O tema das relações de troca é complexo, porque nele convergem condições de concorrência entre redes econômicas e outras ligadas à vontade dos agentes. Se as melhorias nas relações de troca com os micro e pequenos produtores desconjuntassem as empresas que as facilitam quanto a preços, qualidade ou prazos, então seria difícil materializá-las. Porém, na maior parte das vezes, essas melhorias não afetam a viabilidade das cadeias de valor, pois quando elas são bem trabalhadas redundam no aumento da produtividade dos pequenos produtores e na expansão do mercado interno, fatos que acabam por gerar melhores resultados para todos. Trata-se dum campo relativamente pouco explorado da mesoeconomia.

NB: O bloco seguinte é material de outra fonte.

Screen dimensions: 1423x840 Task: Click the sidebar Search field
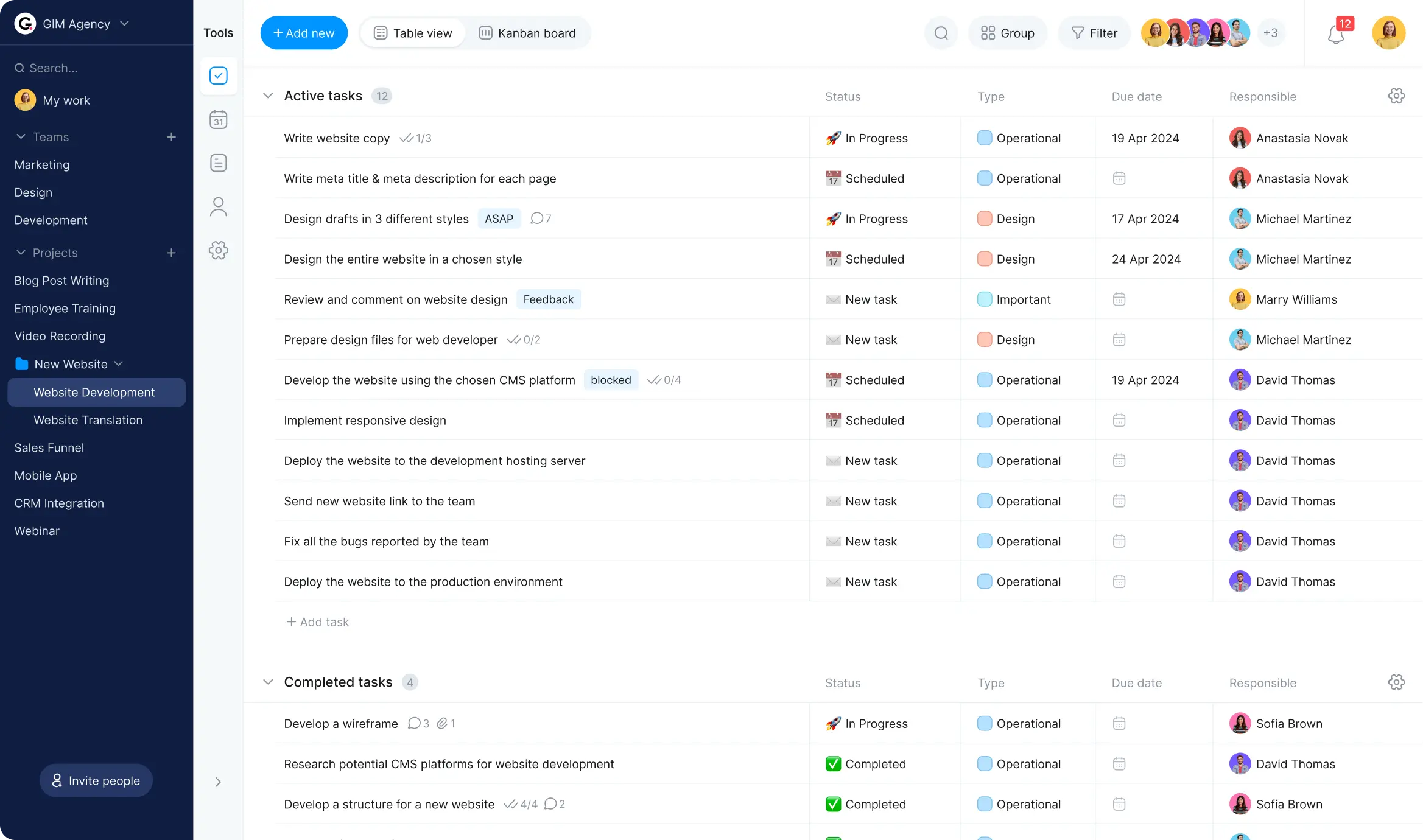click(x=96, y=68)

Quarto módulo: Novas instituições para apoiar a mudança de rumo

Para facilitar novos caminhos de desenvolvimento aos microprodutores se precisa de um sistema de apoio parecido, mas não igual, com o que existe nos países afluentes. Um sistema que estimule e acompanhe a evolução do esforço empreendedor. Trata-se de dar lugar a instituições de novo cunho que completem o microcrédito recebido pelos pequenos produtores através de iniciativas que os encaminhem para setores promissores e possibilitem seu acesso ao capital e aos mercados.

_ – Desenvolvedoras de empreendimentos produtivos dedicadas a dar apoio à base da pirâmide social.
_ – Redes de investidores anjos social e ambientalmente responsáveis.
_ – Fundos locais de apoio ao investimento produtivo.

Trata-se de uma bateria de instrumentos de promoção locais que se completam entre si: eles estão desenhados para operar nos mercados contemporâneos, mas com o mandato explícito de dar apoio àqueles empreendimentos que, em definitiva, prestem ajuda à base da pirâmide socioeconômica.

Eis a descrição da Jornada. Tomara que estas idéias e propostas sejam de utilidade para aqueles que promovem um desenvolvimento mais sustentável nos países do Hemisfério Sul. Para obter mais informações: [email protected]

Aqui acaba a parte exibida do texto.